Her advocacy for the blind began long before she ever started to lose her own vision. More than 80 years ago, in elementary school, Doreen’s neighbor, and close friend, was legally blind. She would walk him home from school, serving as his “eyes.” It was when she was first introduced to blindness, and it gave her unique insight into the day-to-day struggles that the blind community faces.

That was when her personal mission to make a difference began. She wore a shoebox around her neck to collect donations for Tag Day in her childhood hometown of Ontario, Canada for years, determined to win and collect the most money. She did, many times, and proudly displayed several newspaper clippings of her picture in the paper.

Unbeknownst to young Doreen in the photos, 50 years later she would develop ischemic optic neuropathy – the sudden loss of vision due to an interruption in blood flow to the optic nerve. She showed pictures of that, too. Two mostly black circles, divided into fourths by a thin white line, represent her vision. The lower half of both circles are completely black while the upper half is a shade lighter with an almost white dot in the center, representing the 5% vision she still has.

Once caught up on Doreen’s past, it was time to get down to business. The sun was now shining, and the poolside clock at Gulf Coast Village showed 8:05 a.m. Since moving into her independent living apartment at the life plan community in January, she has spent quite a bit of time in the water, but never as much as she was preparing to do as she entered the pool that day.

With sunblock applied and Crocs ditched by the stairs, Doreen pushed off the pool bottom and onto her back effortlessly to begin her second floating fundraiser, and first in more than a decade.

Doreen floated for a total of seven hours and 10 minutes that day and raised $4,500 with pledges from her friends and neighbors at Gulf Coast Village, Canada and an anonymous check for $1,000. The money is going to the SWFL Council of the Blind, which Doreen has been a member of for 25 years, to fund scholarships for blind students going on to higher education.
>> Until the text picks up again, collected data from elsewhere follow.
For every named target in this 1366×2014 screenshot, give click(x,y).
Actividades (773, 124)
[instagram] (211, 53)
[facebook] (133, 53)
Doreen hopes that her floating fundraisers will also help spread awareness. Her cane, and any other white cane with a red tip, is a worldwide symbol for blindness. In Florida, there is legislation protecting the blind community, but Doreen says many people are unaware of the White Cane Act. It states that traffic must come to a complete stop and yield the right of way to pedestrians who raise a white cane with a red tip so that they may cross the street safely.